● **DATA FOR REVIEW**
########
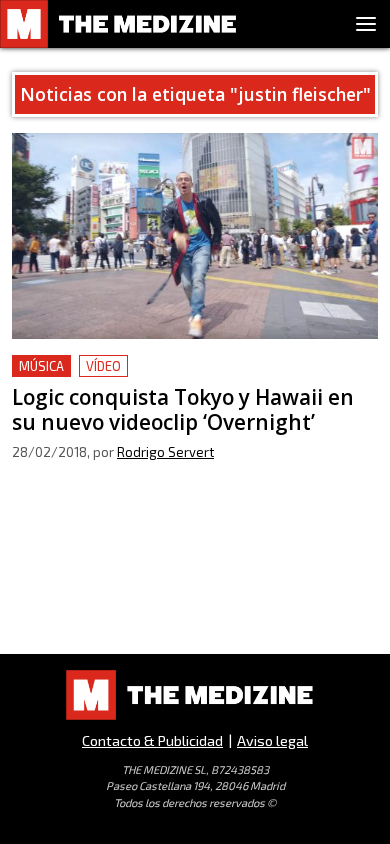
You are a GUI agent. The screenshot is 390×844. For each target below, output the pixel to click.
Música (41, 366)
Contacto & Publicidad (152, 740)
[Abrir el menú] (366, 24)
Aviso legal (272, 740)
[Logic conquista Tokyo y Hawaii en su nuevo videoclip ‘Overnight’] (195, 236)
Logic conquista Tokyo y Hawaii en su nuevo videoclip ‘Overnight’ (167, 378)
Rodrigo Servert (165, 452)
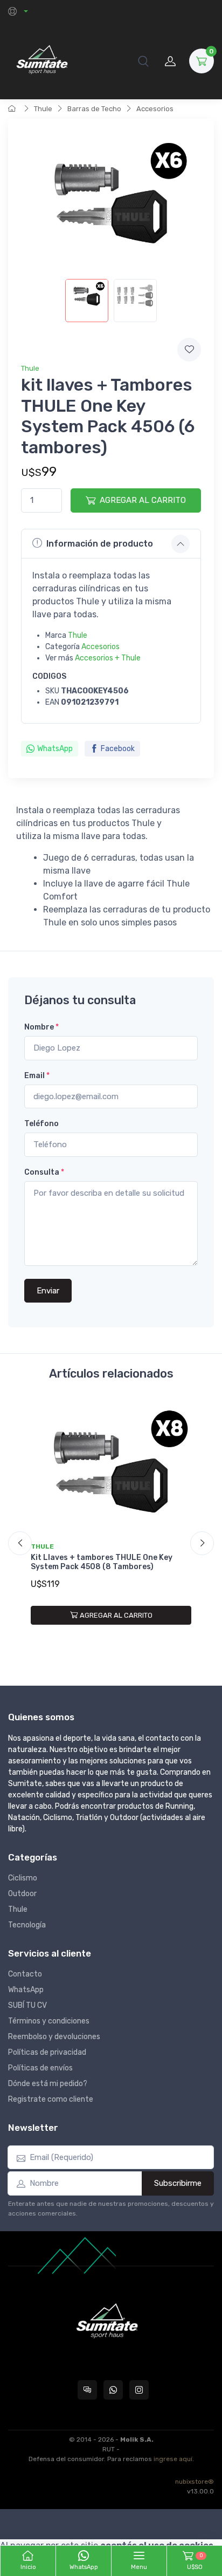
########
● **TASK TO COMPLETE**
Write all the lines above out again exactly, minus the images.

● **ANSWER SPACE**
You are a GUI agent. The screenshot is 390×844. For each target below, output the pixel to click.
Música (41, 366)
Contacto & Publicidad (152, 740)
[Abrir el menú] (366, 24)
Aviso legal (272, 740)
[Logic conquista Tokyo y Hawaii en su nuevo videoclip ‘Overnight’] (195, 236)
Logic conquista Tokyo y Hawaii en su nuevo videoclip ‘Overnight’ (167, 378)
Rodrigo Servert (165, 452)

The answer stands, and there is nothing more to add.